Per quanto riguarda la storia romana, il più antico calendario prenderebbe il nome addirittura dal mitico fondatore Romolo e pare fosse suddiviso in dieci mesi di 30 e 31 giorni per un totale di 304. Di scarsa utilità pratica, tanto che alcuni storici ne mettono in dubbio persino l'esistenza poiché una tale suddivisione del tempo avrebbe portato a lungo andare a sfasare vistosamente il naturale ciclo delle stagioni con quanto segnalato dal calendario con la conseguente necessità di periodici aggiustamenti, il calendario di Romolo è criticato anche dagli antichi.
Già Ovidio, infatti, ammette che il primo re di Roma doveva essere "più versato nelle armi che nelle stelle" e probabilmente la predilezione del "fondatore" per la suddivisione decimale dell'anno doveva derivare dalla mistica attrazione dei Romani per il numero 10, lo stesso delle dita delle mani, utilizzato da Romolo anche per suddividere i gruppi dei senatori e le unità militari.
Sempre a Romolo si devono i primi nomi romani dei mesi: Martis (dal nome del dio della guerra), Aprilis (forse con riferimento all'allevamento dei maiali), Maius (da Maia, antica divinità compagna di Vulcano e simbolo della primavera), Junius (da Juno, Giunone). Gli altri, con un vistoso calo di inventiva, seguono la semplice numerazione da cinque fino a dieci (Quintilis, Sextilis, September, October, November e December).

E' Numa Pompilio, (il secondo re di Roma, storicamente esistito ma del quale ci giungono solo notizie leggendarie, come il fatto che avrebbe avuto come consigliera niente di meno che la Ninfa Egeria con la quale si incontrava in un bosco sacro) colui al quale viene invece tradizionalmente attribuita la prima suddivisione dell'anno in dodici mesi con l'aggiunta di gennaio e febbraio, portando il totale dei giorni a 355.
Alle stesso re si fa risalire anche l'introduzione delle Kalendae (novilunio e primo giorno di ogni mese, dedicato a Giunone, dea della nascita e a Giano, dio del passaggio), delle nonae (il 5 dei mesi di 29 giorni e il 7 dei mesi di 31) e delle Idus (il 13 dei mesi di 29 giorni e il 15 dei mesi di 31, giorni del plenilunio dedicati a Giove). Da notare che nessuna delle tre suddivisioni cadeva in giorni pari, verso i quali i Romani nutrivano una superstiziosa avversione.
Tali ripartizioni del mese erano comunque fondamentali in quanto nell'antica Roma le date si indicavano come giorni "mancanti" alle Idus, alle Kalende o alle Nonae (ad esempio, il 13 marzo era denominato "III ante Idus Martias", 2 giorni alle Idi).
Pare però prematura, da un punto di vista cronologico, l'attribuzione a Numa Pompilio di tali ritocchi, perché una più realistica datazione del primo calendario romano non può che risalire al VI secolo a.c. e cioè almeno a duecento anni dopo il suo regno (cfr. Raymond Bloch "La religione romana" - Collezione storica, Storia delle religioni - a cura di Henri-Charles Puech- Laterza 1976- pag.548).

nettuno trionfante

Questo mosaico da Chebba mostra Nettuno trionfante circondato dalle
quattro stagioni, illustrate da giovani e grazione donne e da scene agricole.
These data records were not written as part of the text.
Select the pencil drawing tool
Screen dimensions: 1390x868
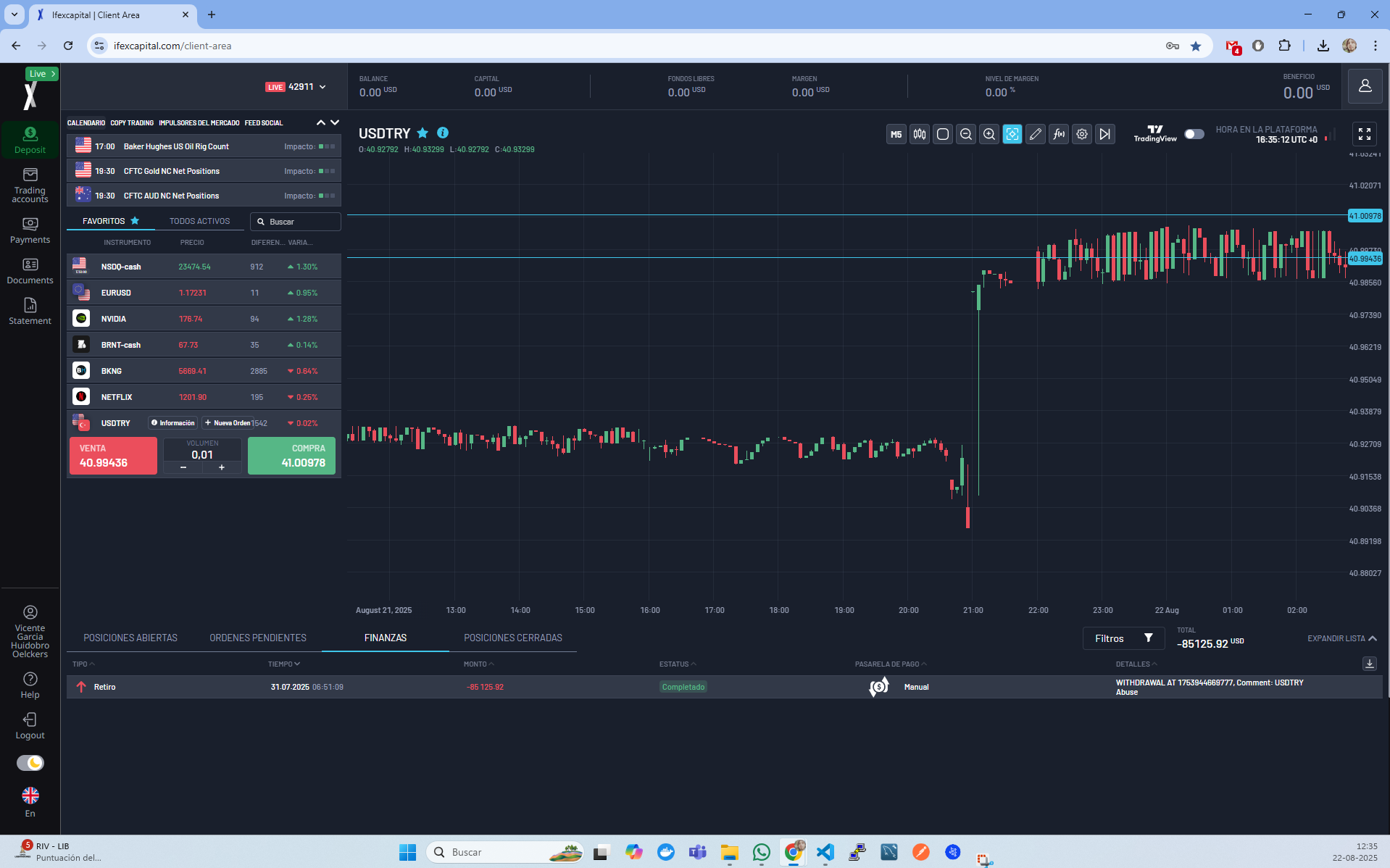[1035, 134]
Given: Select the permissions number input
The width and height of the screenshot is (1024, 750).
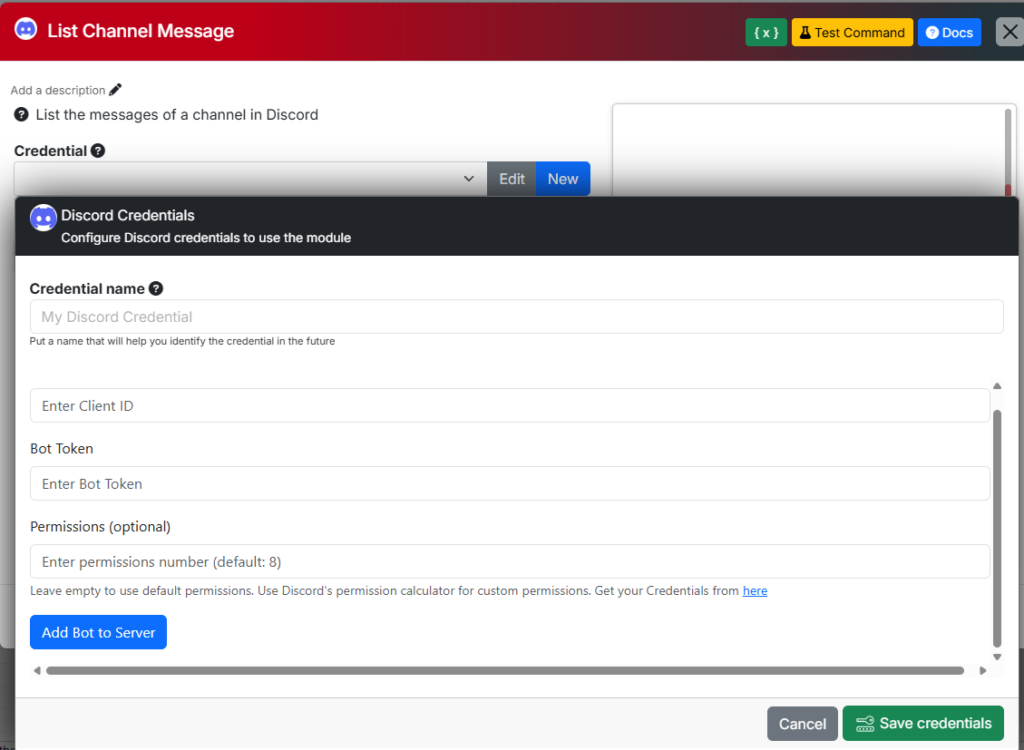Looking at the screenshot, I should click(510, 562).
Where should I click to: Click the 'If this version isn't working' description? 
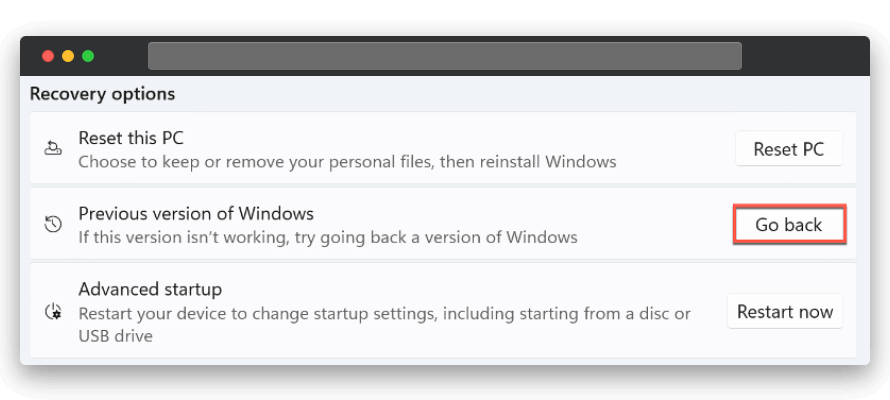pyautogui.click(x=328, y=237)
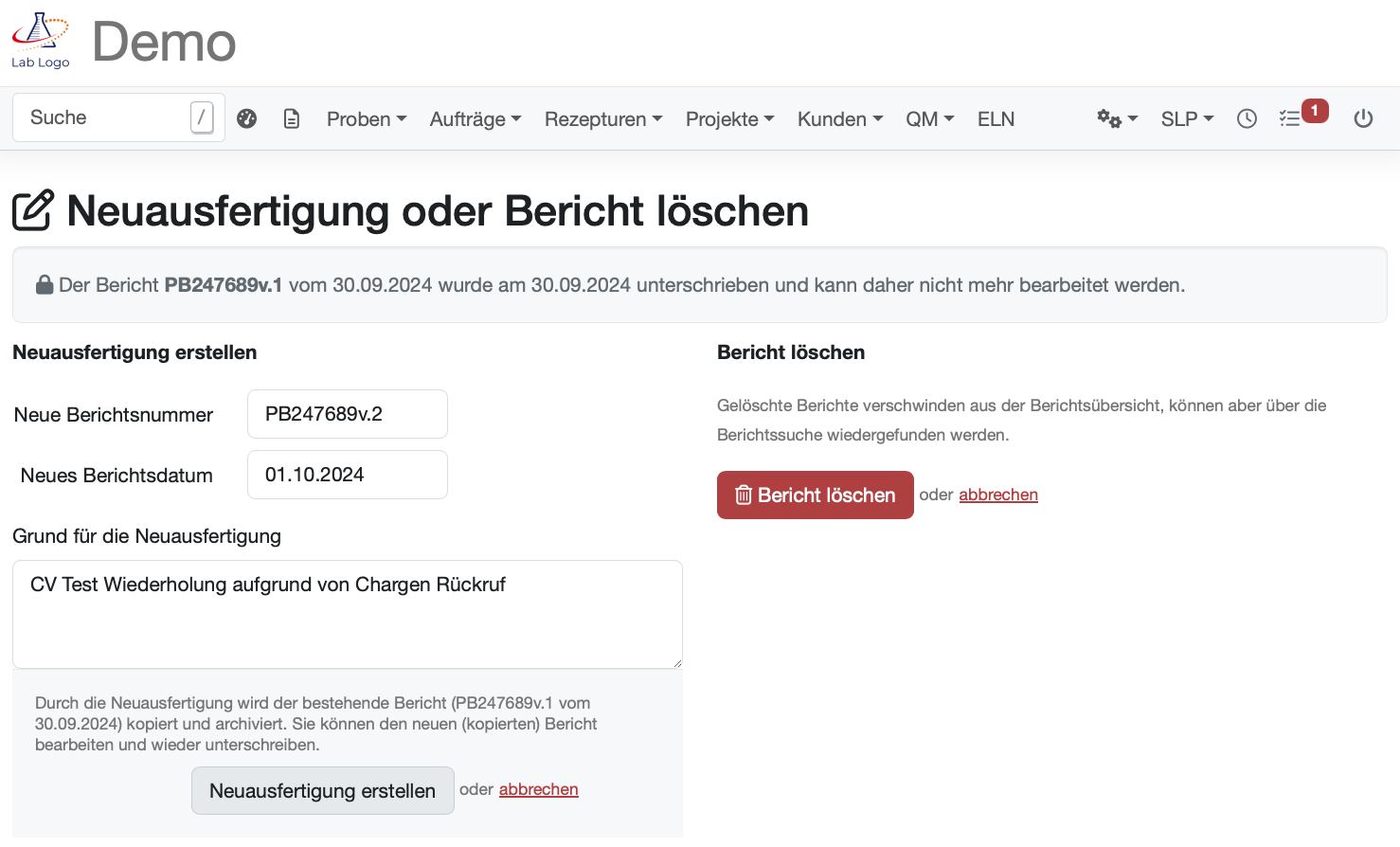
Task: Click the pencil icon next to the page title
Action: pyautogui.click(x=31, y=210)
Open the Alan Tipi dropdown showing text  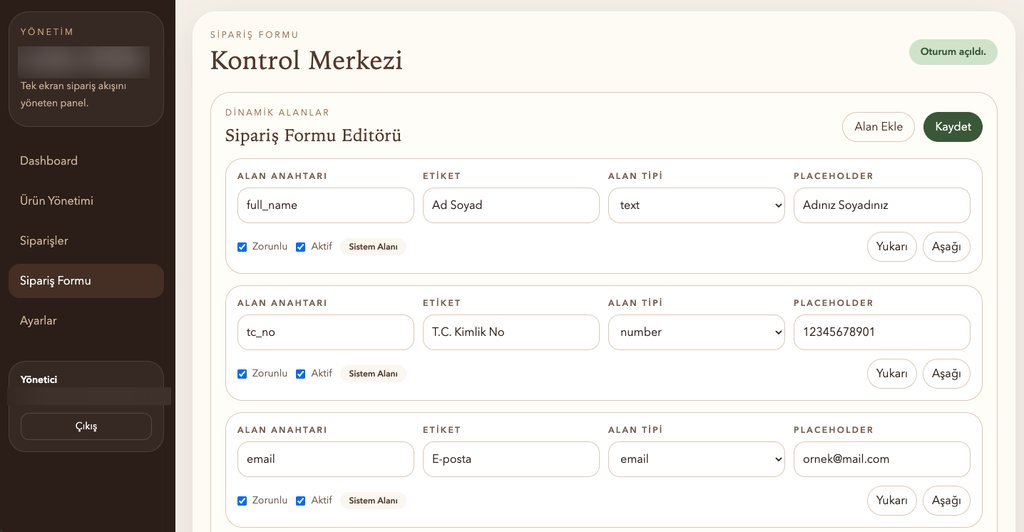coord(696,205)
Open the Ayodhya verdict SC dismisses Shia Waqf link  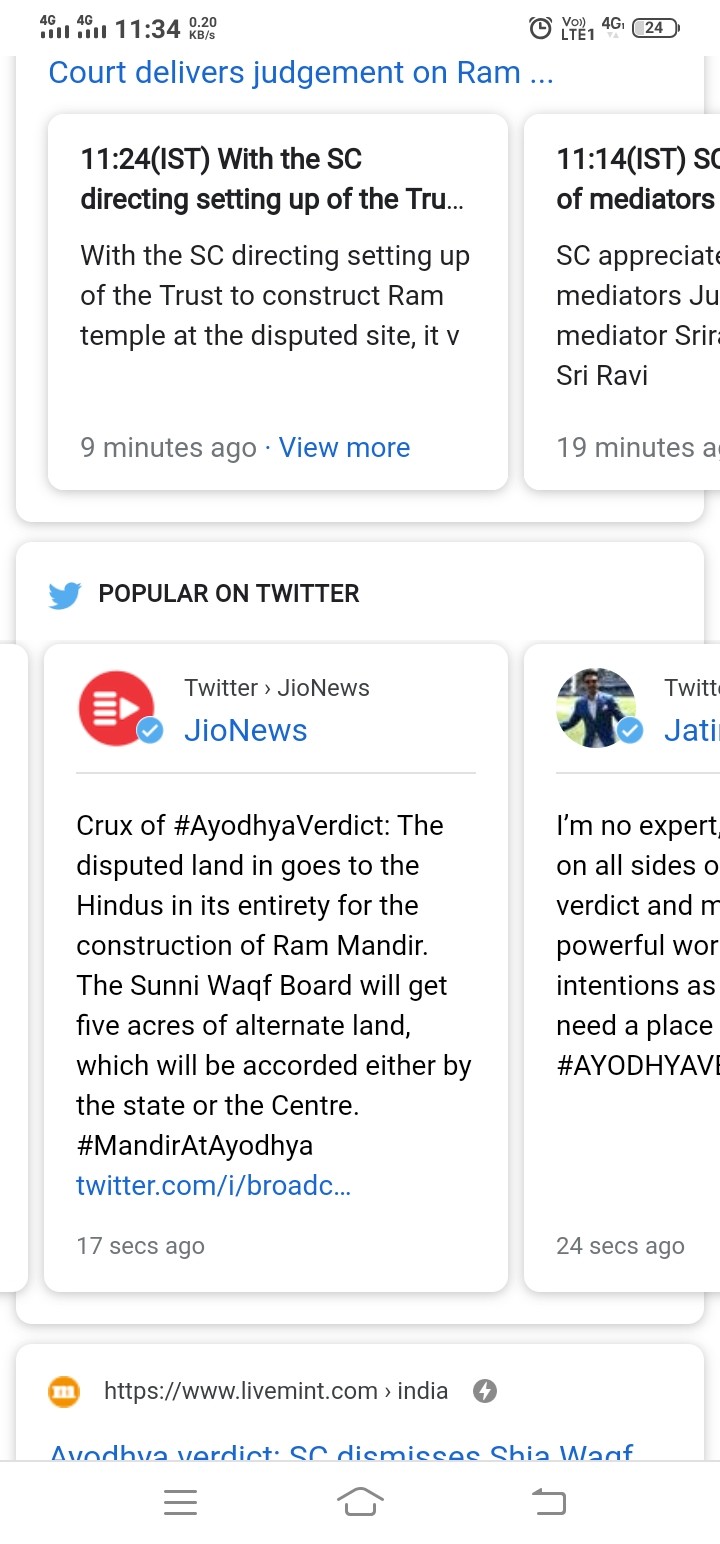(x=342, y=1451)
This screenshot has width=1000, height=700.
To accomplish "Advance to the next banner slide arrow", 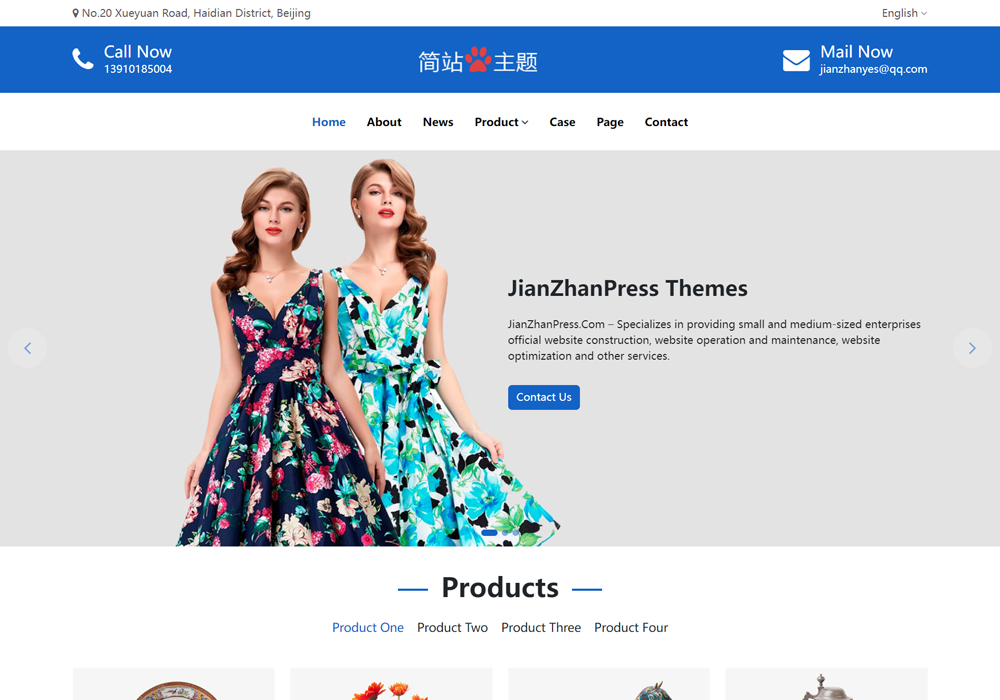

Questione di paternità a parte, anche un siffatto calendario poneva i suoi inconvenienti. Infatti, nonostante l'accorgimento di aggiungere ogni due anni, dopo il giorno delle "terminalia" (23 febbraio), un mese di 20 giorni, detto "intercalare" che consentiva di mediare la lunghezza dell'anno lunare (354-355 giorni) con quello solare (365 giorni), il calcolo era purtroppo ancora impreciso perché risultava un anno medio di 366 giorni e un quarto, più lungo di un giorno e un quarto rispetto a quello solare. Rendendosi conto della sfasatura, i Romani provarono ad adottare un correttivo studiato dai Greci che consisteva nell'aggiungere solo ogni otto anni dei mesi supplementari, ottenendo più o meno un anno di 365 giorni. Il "brevetto" greco, tuttavia, era piuttosto complesso e di ardua applicazione anche per la classe sacerdotale, depositaria fin dai tempi più antichi dell'arte di misurare il tempo, con il risultato che gli anni venivano arbitrariamente allungati o accorciati per porre rimedio a semplici dimenticanze o per studiate convenienze politiche.
La gestione del calendario era infatti anticamente tenuta rigorosamente segreta e potersi arrogare il privilegio di stabilire la durata dell'anno consentiva di detenere un formidabile potere sulla vita sociale. Nel 304 a.C. la situazione divenne tanto esplosiva che il plebeo Gneo Flavio si fece portavoce del malcontento popolare rubando addirittura una copia dei codici riportanti il "segreto" del calendario per esporla nel Foro e renderla di pubblico dominio.
Nonostante questo, rimase attribuzione esclusiva della classe patrizia, di origine sacerdotale, la decisione sul momento in cui inserire gli aggiustamenti necessari al calendario, con il perpetrarsi di scandalosi abusi.

Calendario da Caere con indicazione delle feste Parilia - Roma, museo della civiltà romana

Calendario da Caere con indicazione delle feste Parilia
(Roma, museo della civiltà romana)


Bisognerà aspettare Giulio Cesare per arrivare alla prima, vera e sostanziale riforma del calendario nel 46 a.c., il cosiddetto "anno di confusione".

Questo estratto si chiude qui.